A parlare male si fa peccato, ma qualche volta si azzecca, diceva uno che dei meandri della politica romana se ne intendeva, avendoli percorsi tutti, sin da quando, ragazzino, frequentava il Palazzo. ''Immobile'' virtuale che Giulio Andreotti non ha mai lasciato nel corso di decenni, se non per andare laddove di politica se ne fa poca...
L'attivismo di Draghi inquieta chi guarda al Colle del dopo Mattarella
Pensare male di chi? Oggi il bersaglio preferito da chi della dietrologia ha fatto un'arte, pur sempre misconosciuta, è Mario Draghi che, come la goccia che scava la pietra, di tanto in tanto fa delle sortite che, sebbene caratterizzate dal tono di voce monocorde - appena rese diverse da una conversazione in fila alla Posta o in banca da un sorrisetto sghembo -, destano clamore.
Non tanto e non solo per la profondità del pensiero e la scelta accurata di argomenti e parole, quanto perché tutti si affannano a farsi la solita domanda multipla: perché, e perché ora?
L'ultima intemerata di ''SuperMario'' si è abbattuta, con una violenza di contenuti per lui abbastanza inusuale, sull'Europa e sul fatto che le sue strutture comunitarie si siano (ma lui lo ha detto con maggiore eleganza) calate le draghe davanti a Donald Trump, che accompagna sempre le sue teorie con insulti, minacce, rappresaglie.
Insomma il classico soggetto davanti al quale chiedersi: mi difendo o lo prendo a cazzotti?
Ma, nella narrazione di Draghi, Trump è un comprimario, un effetto collaterale, perché il vero bersaglio è stata l'Europa, la sua inanità davanti al presidente che cerca di farsi re d'America, la sua pavidità che l'ha portata a cedere un po' su tutto quando s'è trovata a discutere di dazi.
A cominciare dalla difesa di un continente, di centinaia di milioni di abitanti, di una cultura del rispetto che sembra essere uscita dalla Casa Bianca, imboccando la porta riservata a chi porta fuori la spazzatura.
Però, se questo è stato il succo del discorso di Draghi, c'è stato subito chi - sotto l'ombrellone e avendo tra le mani le parole crociate, si porta sempre dietro un libro fondamentale della politica, ''Acca nisciuno è fesso'', di autore partenopeo ignoto - ha cominciato ad arzigogolare sui motivi che abbiano indotto l'ex presidente del consiglio (e con lui il suo impressionante curriculum vitae) ad uscire così allo scoperto.

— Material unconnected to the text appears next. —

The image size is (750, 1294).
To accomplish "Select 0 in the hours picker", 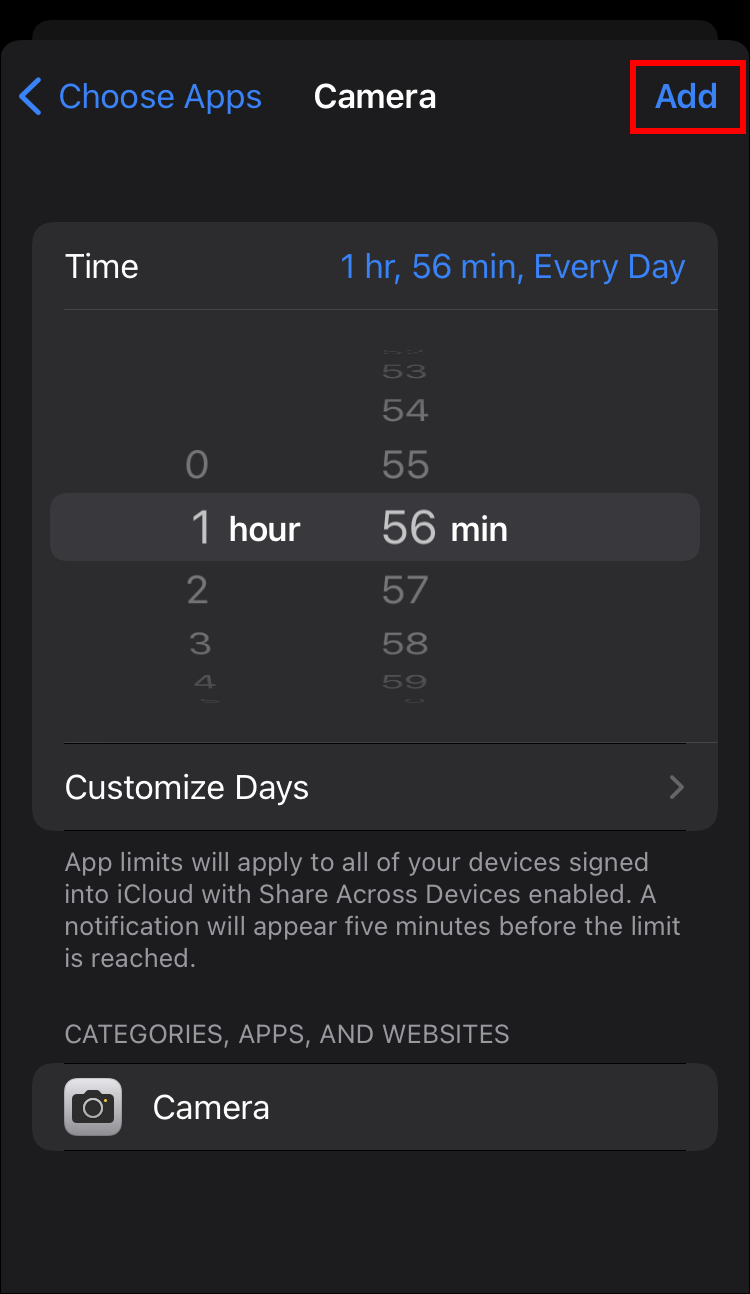I will pyautogui.click(x=197, y=465).
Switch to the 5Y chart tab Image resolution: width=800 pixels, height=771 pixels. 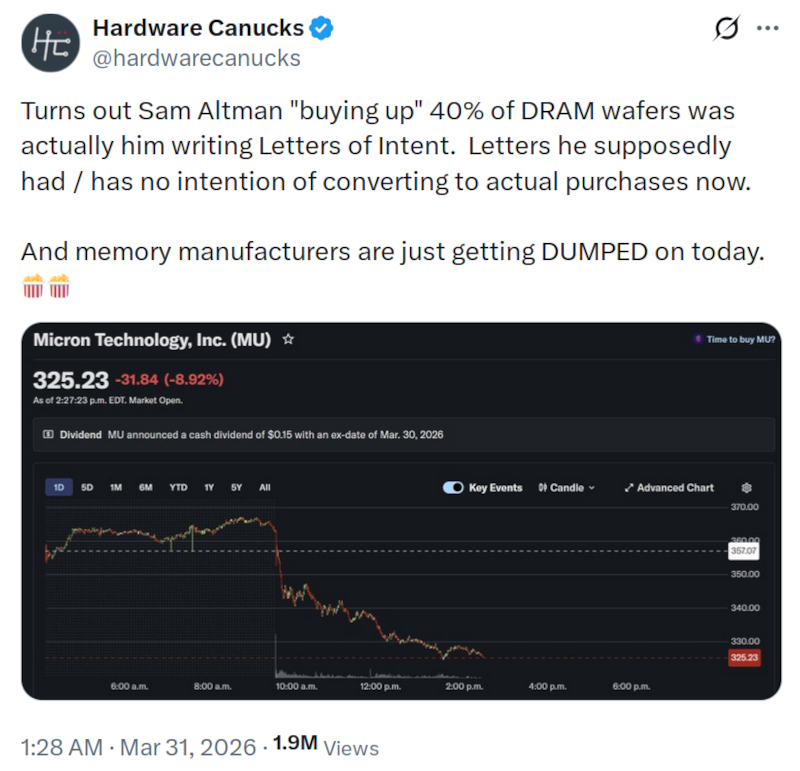pos(236,487)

Ecco allora che, come Aladino dopo avere sfregato la lampada o come la Bella davanti alla trasformazione della Bestia, che è balenata l'interpretazione autentica delle parole di Mario Draghi: è un nuovo tassello dell'autocandidatura al Quirinale. Che è poi come dire che il bimbo di quattro anni che prende a calci un pallone spera di diventare il nuovo Ronaldo (parliamo del Fenomeno e dell' ''altro'' venuto dopo), di Messi, di Mbappé.

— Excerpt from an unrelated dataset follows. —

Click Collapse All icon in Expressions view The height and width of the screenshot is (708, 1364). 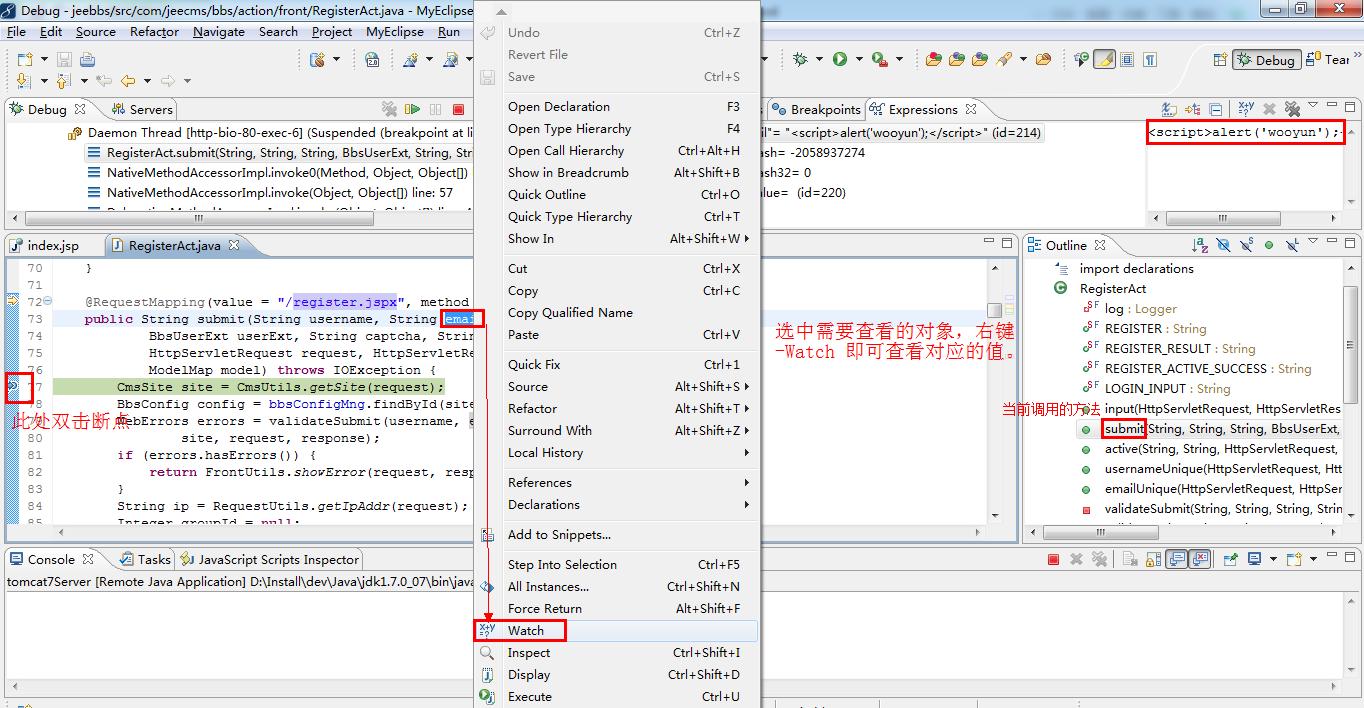[x=1216, y=109]
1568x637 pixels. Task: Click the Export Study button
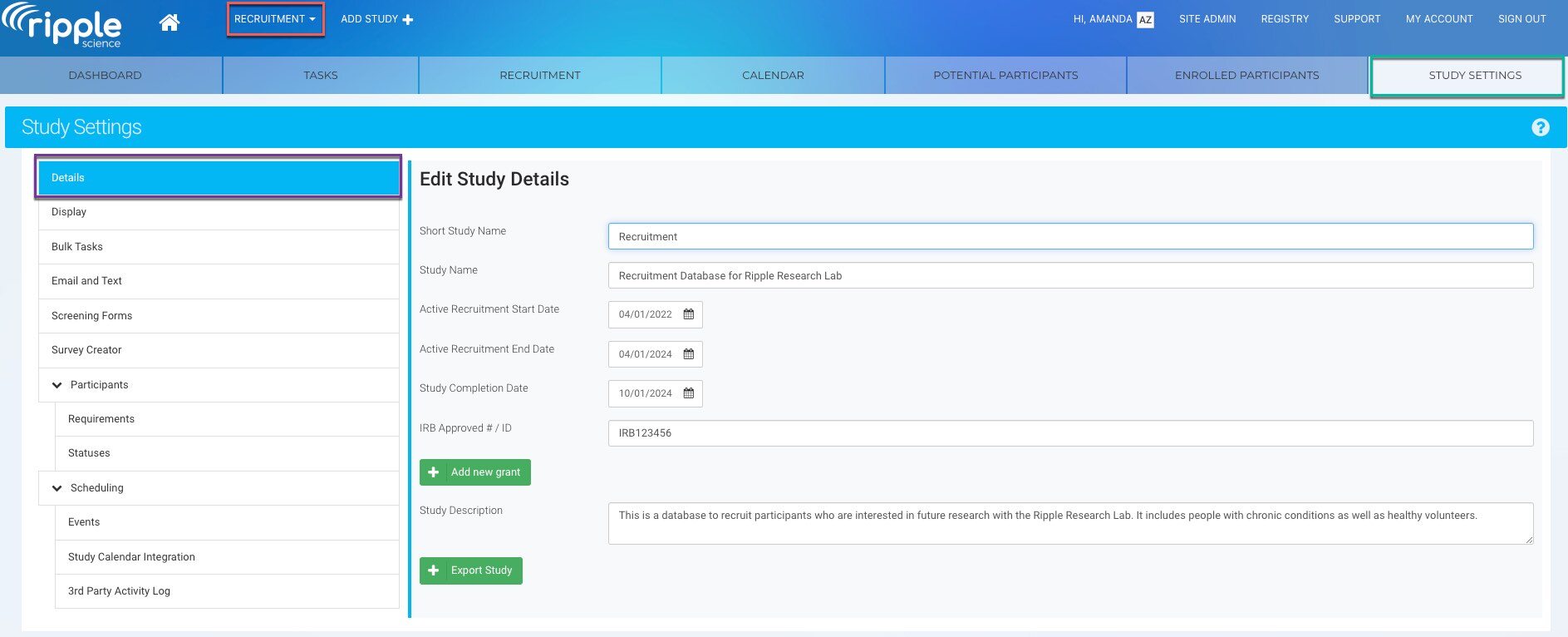click(471, 570)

La presidenza della repubblica è il sogno di chi fa politica, anche di coloro che al Quirinale possono solo sperare di entrare per il ''festone'' del 2 giugno. Ma Draghi ha tutto per potere aspirare: dal prestigio, alla cultura, alle conoscenze, al rispetto internazionale.
Troppo per chi, invece, guarda al Colle come il completamento di un percorso partitico, un modo per coronare le fatiche per accreditarsi e intessere legami e relazioni.
A chi potrebbe dare fastidio Draghi, considerando che l'attuale composizione del Parlamento indica come papabile un nome caldeggiato dal centro-destra? Mettetevi comodi perché l'elenco è lungo, soprattutto per le motivazioni dei singoli aspiranti che, col secondo mandato di Mattarella, hanno dovuto riporre nel cassetto le loro speranze e che ora si preparano a tirarle fuori.
C'è comunque un ''però'' grande come una casa. Un ''però'' che si deve ricondurre a chi, nelle parole di Draghi, ha visto una finalità che magari non c'è, ma che, tanto per non sapere né leggere né scrivere, si è pensato di tirare fuori per cominciare a bruciare una candidatura che, se resistesse fino alla conclusione del Mattarella bis, sarebbe un ostacolo per molti.
Il tiro incrociato, su ''SuperMario'', è già partito e semmai, in un futuro non necessariamente vicino, dovesse tornare a creare interesse con le sue parole, stati tranquilli che partirebbe un ''ve l'avevo detto'' a livello planetario.